Le dossier s’interroge sur la problématique de l’éthique de la consommation dans la société moderne. L’extrait d’article par Nicolas Riou avec le titre qui parle de lui-même «Dis-moi ce que tu consommes, je te dirai qui tu es » publiée dans Libération en 2005 envisage la consommation du côté de l’indentification personnelle. Autre l’extrait d’article par Sophie Peters apparu en même année dans Les Echos « Marques et banlieues, des liaisons dangereuses » est préoccupé avec les rapports directes de l’agression dans banlieues Français avec l’omniprésence des appels à consommer. Le dernier document représente le sondage sous la forme du table fait pour Libération en Octobre 2005 par l’agence du recherche sociologique Louis-Harris analyse la perception de consommation par la population.

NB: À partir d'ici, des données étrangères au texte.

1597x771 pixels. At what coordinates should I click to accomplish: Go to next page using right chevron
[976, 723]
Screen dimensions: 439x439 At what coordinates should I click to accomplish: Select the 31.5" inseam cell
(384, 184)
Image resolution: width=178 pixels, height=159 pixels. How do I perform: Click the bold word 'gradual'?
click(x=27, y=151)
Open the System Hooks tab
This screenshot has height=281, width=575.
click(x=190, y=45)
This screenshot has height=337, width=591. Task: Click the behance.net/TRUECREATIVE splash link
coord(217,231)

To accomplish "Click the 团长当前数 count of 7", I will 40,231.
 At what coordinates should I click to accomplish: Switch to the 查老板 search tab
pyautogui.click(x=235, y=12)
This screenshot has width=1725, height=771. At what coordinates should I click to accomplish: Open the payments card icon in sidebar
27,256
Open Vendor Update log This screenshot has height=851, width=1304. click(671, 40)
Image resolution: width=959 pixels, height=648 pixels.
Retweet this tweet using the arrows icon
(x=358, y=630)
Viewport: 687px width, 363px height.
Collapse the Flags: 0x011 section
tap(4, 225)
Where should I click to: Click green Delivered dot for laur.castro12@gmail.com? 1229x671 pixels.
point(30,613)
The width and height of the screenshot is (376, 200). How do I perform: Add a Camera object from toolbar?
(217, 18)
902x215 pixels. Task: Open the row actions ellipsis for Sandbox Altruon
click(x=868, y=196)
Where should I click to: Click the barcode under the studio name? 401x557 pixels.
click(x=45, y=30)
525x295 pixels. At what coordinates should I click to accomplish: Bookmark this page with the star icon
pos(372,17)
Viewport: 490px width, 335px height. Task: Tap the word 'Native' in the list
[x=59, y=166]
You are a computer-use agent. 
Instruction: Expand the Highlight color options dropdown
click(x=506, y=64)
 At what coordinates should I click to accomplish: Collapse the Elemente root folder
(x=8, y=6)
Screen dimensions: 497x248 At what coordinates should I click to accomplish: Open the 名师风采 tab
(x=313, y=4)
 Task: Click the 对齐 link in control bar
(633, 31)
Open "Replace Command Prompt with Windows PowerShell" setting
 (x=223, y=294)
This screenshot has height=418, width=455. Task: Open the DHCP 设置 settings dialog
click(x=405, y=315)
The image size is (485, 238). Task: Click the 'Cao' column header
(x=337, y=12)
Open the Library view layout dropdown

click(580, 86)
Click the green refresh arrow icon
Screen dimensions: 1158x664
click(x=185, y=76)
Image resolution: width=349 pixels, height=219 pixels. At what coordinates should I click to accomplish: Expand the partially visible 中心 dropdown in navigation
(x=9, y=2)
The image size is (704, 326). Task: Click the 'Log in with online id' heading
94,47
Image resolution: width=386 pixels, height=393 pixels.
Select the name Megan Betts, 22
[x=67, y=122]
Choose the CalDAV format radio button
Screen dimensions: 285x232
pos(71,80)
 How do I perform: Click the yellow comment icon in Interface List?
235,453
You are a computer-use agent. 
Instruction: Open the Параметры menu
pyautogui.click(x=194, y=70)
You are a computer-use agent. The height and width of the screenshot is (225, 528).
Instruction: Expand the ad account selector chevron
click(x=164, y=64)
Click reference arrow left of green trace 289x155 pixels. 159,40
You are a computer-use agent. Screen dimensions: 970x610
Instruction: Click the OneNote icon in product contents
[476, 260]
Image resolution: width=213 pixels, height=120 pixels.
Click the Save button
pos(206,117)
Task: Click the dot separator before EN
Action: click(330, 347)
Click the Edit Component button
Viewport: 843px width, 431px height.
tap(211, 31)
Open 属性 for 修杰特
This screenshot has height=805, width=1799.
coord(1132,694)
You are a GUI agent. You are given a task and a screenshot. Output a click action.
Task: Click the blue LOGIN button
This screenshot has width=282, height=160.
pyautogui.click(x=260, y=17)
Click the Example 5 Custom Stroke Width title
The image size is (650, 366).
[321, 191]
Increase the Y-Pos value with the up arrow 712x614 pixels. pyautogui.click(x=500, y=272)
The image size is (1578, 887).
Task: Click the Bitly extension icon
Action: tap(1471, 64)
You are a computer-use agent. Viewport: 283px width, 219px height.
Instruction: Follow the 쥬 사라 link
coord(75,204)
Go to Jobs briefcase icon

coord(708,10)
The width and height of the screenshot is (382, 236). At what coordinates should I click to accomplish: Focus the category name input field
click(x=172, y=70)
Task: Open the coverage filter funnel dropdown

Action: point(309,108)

L’idée d’excès et d’encombrement des incitations à consommer ouvre le raisonnement dans tous les documents. Sophie Peters par citation du philosophe Bernard Stigler montre l’impossibilité d’échapper le fond d’information crée par la publicité et les zones commerciales qui coincent les habitants des banlieues. Nicolas Riou affirme que il n’a plus le temps libre dans notre vie, le chaque second est rempli par des objets et des messages publicitaires. Et enfin, majorité pléthorique, selon le sondage par Lois-Harris, croire que « la publicité devient omniprésent dans notre vie ».
Sophie Peters prouve que le besoin naturel de s’identifier et le manque de repères sociaux forment dans les cerveaux des jeunes le désir irrésistible et insatiable à consommer. Les marques en absence d’autre soutien que des objets, selon Nicolas Riou, substituent les valeurs réelles. Le sondage témoigne que moitie des interrogés sont d’accord avec la confirmation que «quand on consomme peu, on mal considéré dans la société». En d'autres termes la société reconnait le niveau de la consommation comme le système de coordonnées.
Dans la société ou la consommation définit la personnalité, comme Sophie Peters affirme, des désirs insatisfaits sont égales des individualités indéfinités qui montrent la agression. En revanche, Nicolas Riou, en comparant la consommation avec « une véritable thérapie », met en évidence que les individus avec les moyens, dans cette société la, se trouvent dans la dépendance des objets, des colorants de la personnalité.
Ainsi, l’overdose des séductions et l’absence des repères sociaux rendent l’humanité à la transformation de la conscience, à la substitution d’une personnalité par des symboles crée par les marques et finalement a la dépendance de la consommation.